The grand old lady of the Indian car industry - the Ambassador - is set to hit the roads in a new, upgraded version.
By Ayanjit Sen
BBC correspondent in Delhi
Gift-wrapped: The new look Ambassador Grand
Modelled on the old British Morris Oxford, the Ambassador was once a symbol of India. But it has recently been facing a tough time competing with newer cars on the market.
All this may be about to change, if the Ambassador's makers, Hindustan Motors, have their way.
The company has added new features to the car such as power steering. It has also touched up its rugged looks, giving a sleeker face to the new model, named the Grand.

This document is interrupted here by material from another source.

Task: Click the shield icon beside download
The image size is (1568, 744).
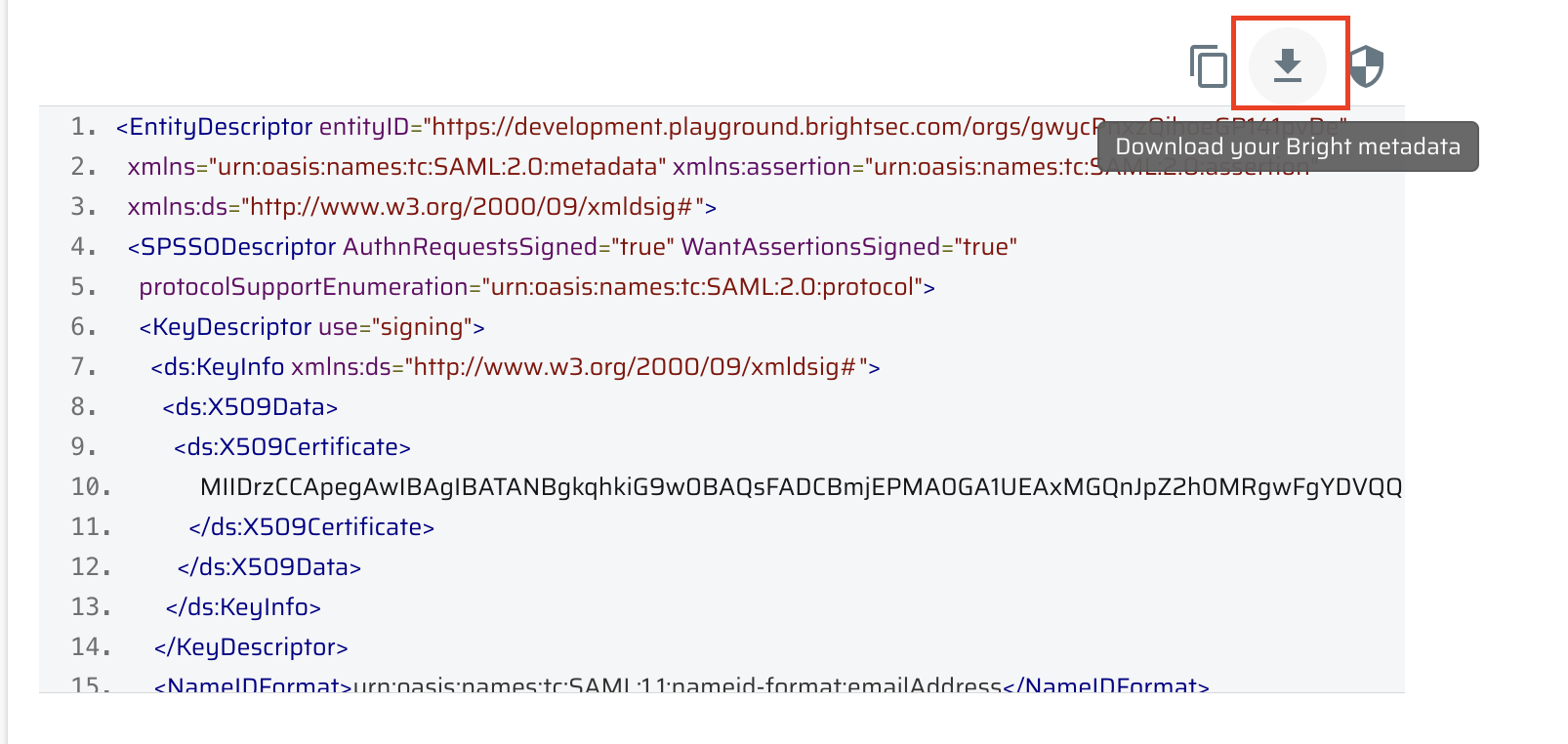Action: [x=1367, y=66]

Hindustan Motors hopes to attract younger buyers to a car which, until now, has remained the transport of choice for ministers, bureaucrats and taxi drivers.
Sales of the Ambassador have been falling sharply over the last decade.
The vice-president of Hindustan Motors, Satish Burman, told the BBC that while special care has been taken to retain the core concepts of the car, its technology could now compete with any other car in the Indian market.
The car remains a firm favourite amongst India's taxi drivers
"We have continuously worked on the Ambassador to make it more appropriate for the Indian roads," said Mr Burman.
The Ambassador car makers are also targeting the broader South Asian market.
"If the ambassador could be a hit in Calcutta, it can do the same in Dhaka," said Mr Burman.
The company, which manufactured 14,000 cars last year, is also hoping to target the UK market, he said.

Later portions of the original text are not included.